Ralph Ellison describes that in his NYC apartment building, music has put him in a dilemma. For example, while the sound of his neighbor disturbs him, he also cannot complain about it due to him being the same when he was younger. By the first sentence, “In those days it was either live with music or die with noise…,” he means that during those days, it was either enjoy the music, take it in and admire it, or consider the music as just an annoying noise and let it disrupt your peace. Schafer and Ellison both seem to be of the same opinion that sounds are something all around us.

Blog Post #6

  1. Ralph Ellison stated that as a child, he sang awfully and frequently, but now his neighbor sings awfully out loud just like him and it makes him hesitant to call the police. Both her and the jazzmen reminds him of the desire to express an affirmative way of life through musical tradition. But when his neighbor does sign well he says he will become upset that he wouldn’t be able to type so well again after they stop.
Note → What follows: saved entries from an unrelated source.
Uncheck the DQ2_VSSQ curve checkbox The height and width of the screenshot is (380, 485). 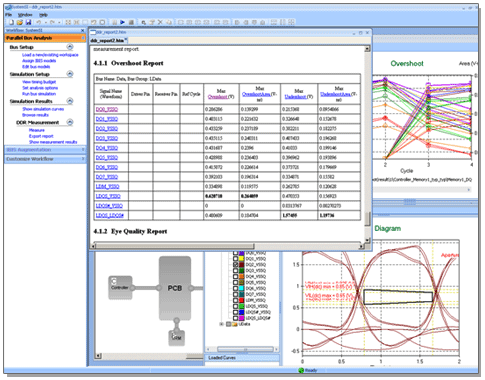click(235, 264)
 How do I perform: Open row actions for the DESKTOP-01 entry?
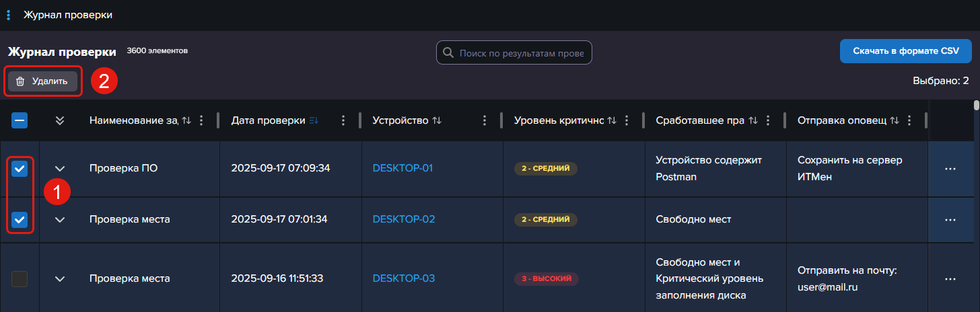[x=950, y=169]
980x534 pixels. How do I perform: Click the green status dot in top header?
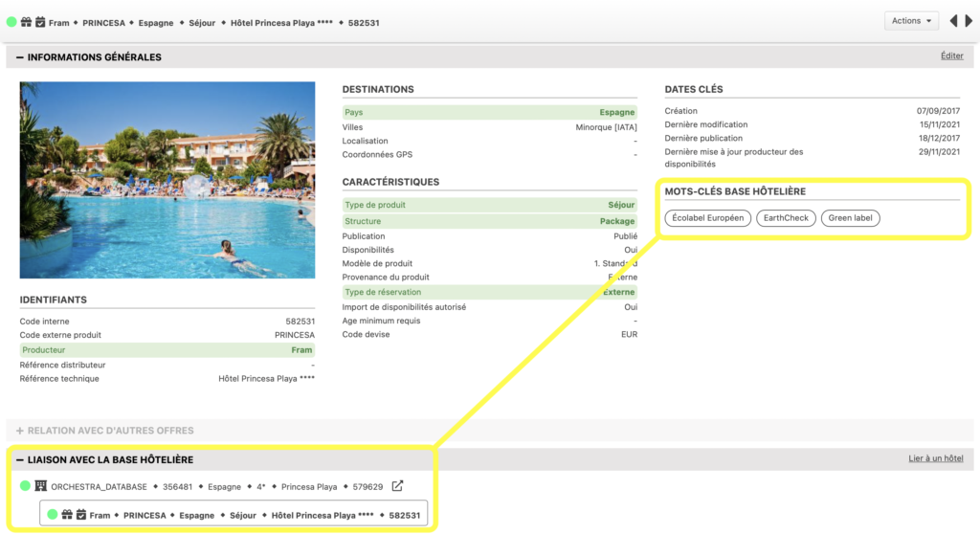click(11, 22)
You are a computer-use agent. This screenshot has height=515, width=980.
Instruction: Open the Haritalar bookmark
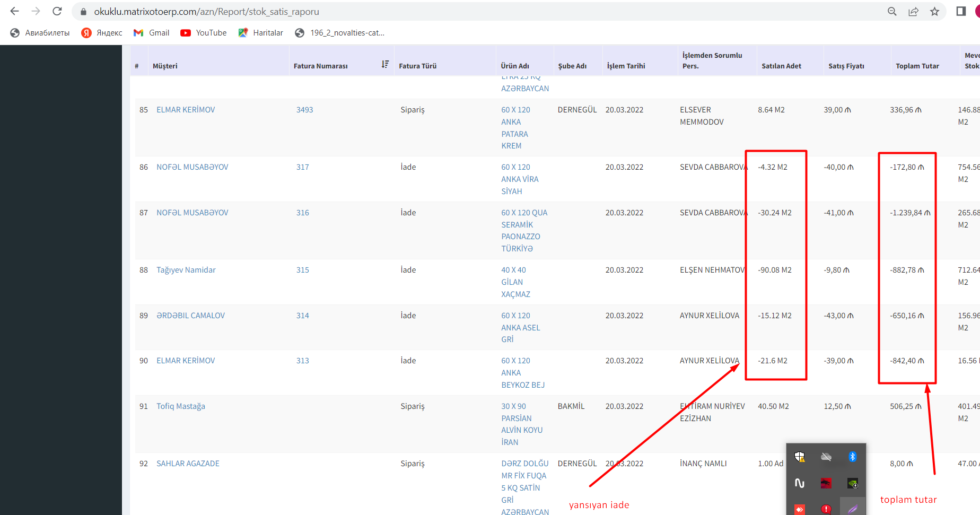point(261,33)
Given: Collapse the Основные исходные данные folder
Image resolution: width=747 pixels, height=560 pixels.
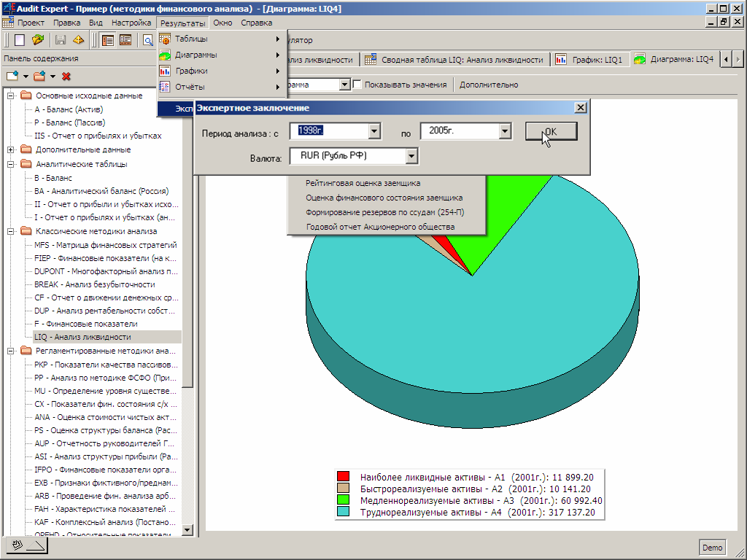Looking at the screenshot, I should (x=11, y=96).
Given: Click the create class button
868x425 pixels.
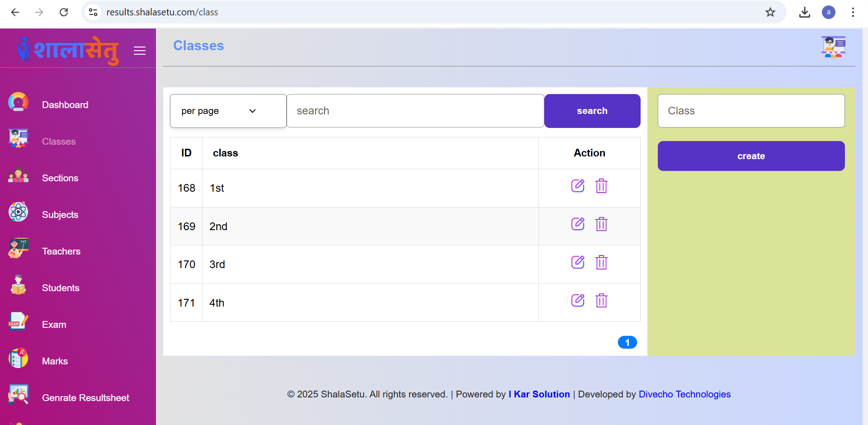Looking at the screenshot, I should click(751, 156).
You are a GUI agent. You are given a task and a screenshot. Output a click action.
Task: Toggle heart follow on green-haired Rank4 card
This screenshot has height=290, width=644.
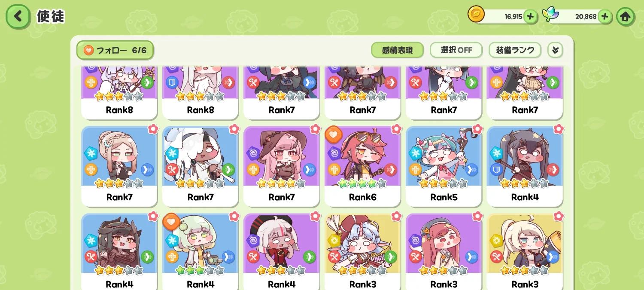pyautogui.click(x=171, y=222)
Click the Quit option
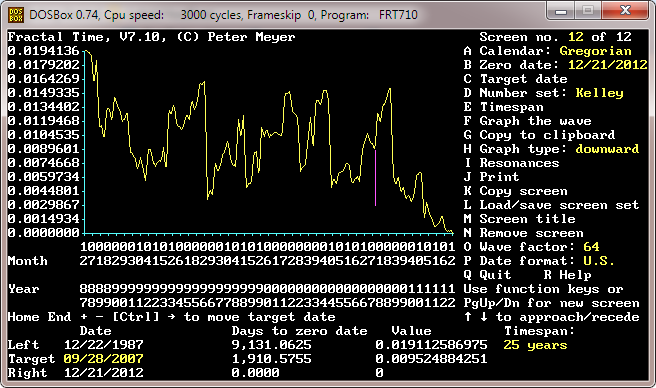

He had also created a music system that would attempt to override the signing noise from his neighbor, but it could also be used to record quality sound as well. Then as time passed, he started to use music less as a defense and more as a way to control his mood and memory.
  2. What I believe live with music or die with noise means is that you can choose to listen to music which can uplift your mood or spirit, “Art thou troubled? Music will not only calm, it will ennoble thee” or you can drown in the endless stream of city noise-pollution.
  3. During Ellison’s time in New York, and the 1970s New York that Krukowski talked about had some similarities. Music from different cultures poured into atmosphere and no would merge together, people were more willing to interpenetrate through each other’s world, and it wasn’t easy to simply put on headphones and listen to your own sound waves in order to block the incoming noise.
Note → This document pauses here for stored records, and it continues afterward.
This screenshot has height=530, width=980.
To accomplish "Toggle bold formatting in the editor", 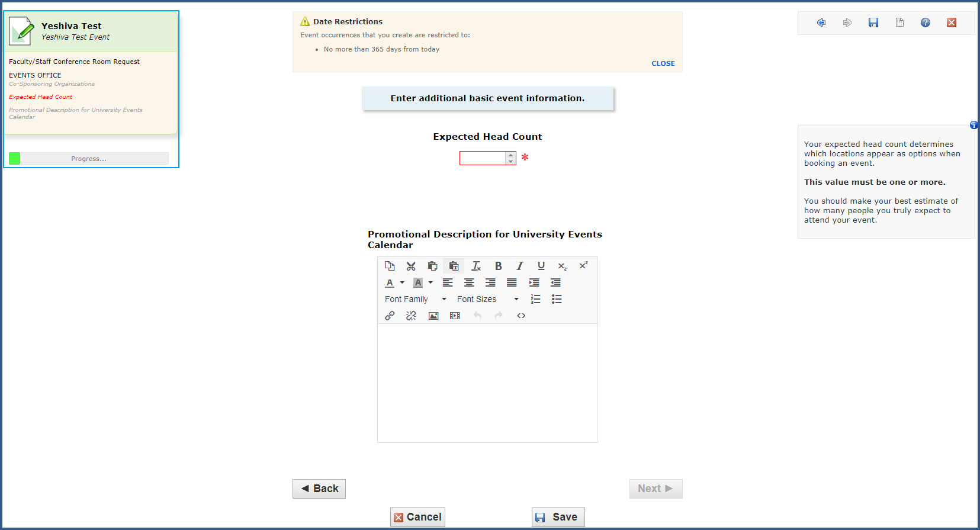I will click(x=498, y=266).
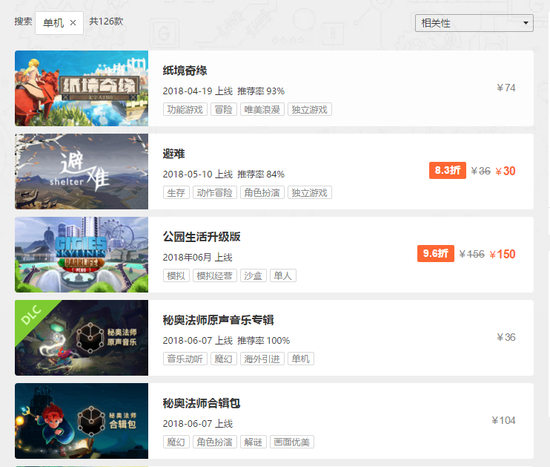Open the 秘奥法师原声音乐专辑 title link

pos(218,320)

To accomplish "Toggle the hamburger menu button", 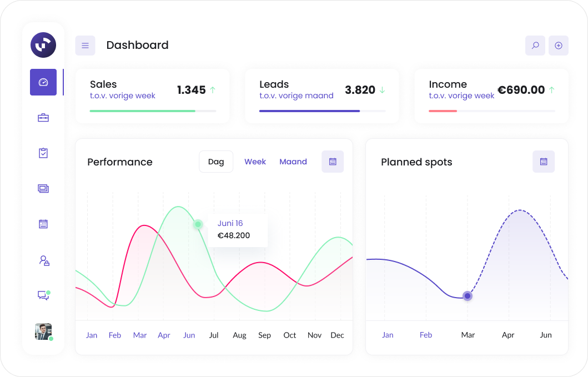I will click(85, 46).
Blog post #6- by Wendy Figuereo Mota

In “Living with Music,” Ralph Ellison describes how music affects his living experience so badly. He describes at the beginning how all this noise around him was so annoying. He couldn’t write anything because he could barely hear his thoughts. From his own words, he said:

To our right, separated by a thin wall, was a small restaurant with a juke box the size of the Roxy. To our left, a night-employed swing enthusiast who took his lullaby music so loud that every-morning promptly at nine Basie’s brasses started blasting my typewriter off its stand. Our living room looked out across a small backyard to a rough stone wall to an apartment building which, towering above, caught every passing thoroughfare sound and rifled it straight down to me. (Ralph Ellison 227)

He describes all the separate noises, and we can tell (if we have experience in a neighborhood like this) that the noises themselves aren’t so annoying. Each of the sounds has basically a little art and story behind them. What I mean is, when a person is singing, maybe this person isn’t good at it, but she or he could be singing with such a passion that it makes you think that, in some ways, it is beautiful how the person is giving herself or himself a chance to dream. At the end, he tells us how he feels that the Oklahoma days weren’t so bad at all. He mentions that they were “glorious”. Such a pain he couldn’t figure out early. Now he lives with nostalgia (a good friend of mine).

A type of comparation that I can make within Ellison’s essay and Episode 2 of Damon Krukowski’s is the relevance of the noises. They have this “annoying” experience, but each of them thinks differently. Meanwhile, Krukowski thinks how each person’s bubble of sound is causing people not to socialize as much as in the old days. Ellison thinks and had the experience that in the end, each person’s bubble becomes one.